E-text format hassles have finally become the stuff of fiction.

In Grave Secrets, a New York Times best-seller by Kathy Reichs, the problem file is a medical document rather than an e-book. But, yes, it’s a PDF–and an overgrown one at that.

Planet PDF carries an entertaining write-up, while at the same time noting that Ms. Reichs seemed a bit unfair to PDF. Maybe so. Perhaps a quick download of the latest Acrobat Reader would have helped. And, yes, the creators of the crucial file could have made it smaller, using the right techniques. Still, one wonders:

1. Even if the freshest Acrobat can always be downloaded from the Net, how about situations where a fast, easy connection isn’t at hand? Might somebody actually die in a medical emergency someday because time was wasted dealing with a e-book format not on doctor’s system? As it happens, the person involved was presumably dead already. But how about real-life situations? Another argument for a standardized e-book format.

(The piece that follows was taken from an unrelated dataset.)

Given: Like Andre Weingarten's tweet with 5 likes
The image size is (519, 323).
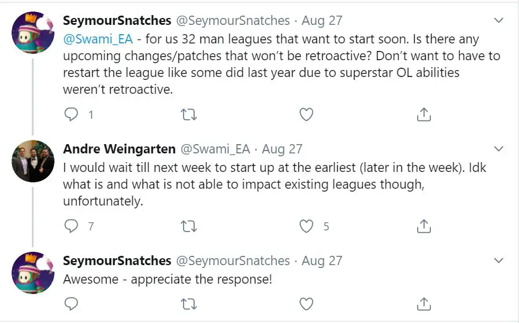Looking at the screenshot, I should coord(306,226).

2. Interesting, isn’t it, that even the brains at NIH didn’t follow the right procedures for shrinking the file size.

Meanwhile, separately, PlanetPDF pokes fun at Jakob Nielsen‘s column PDF: Unfit for Human Consumption–with a parody presented in both PDF and HTML. A gas. But, hey, Nielsen still wins in the end. As a Web document, the PDF version is much less readable for me than the HTML.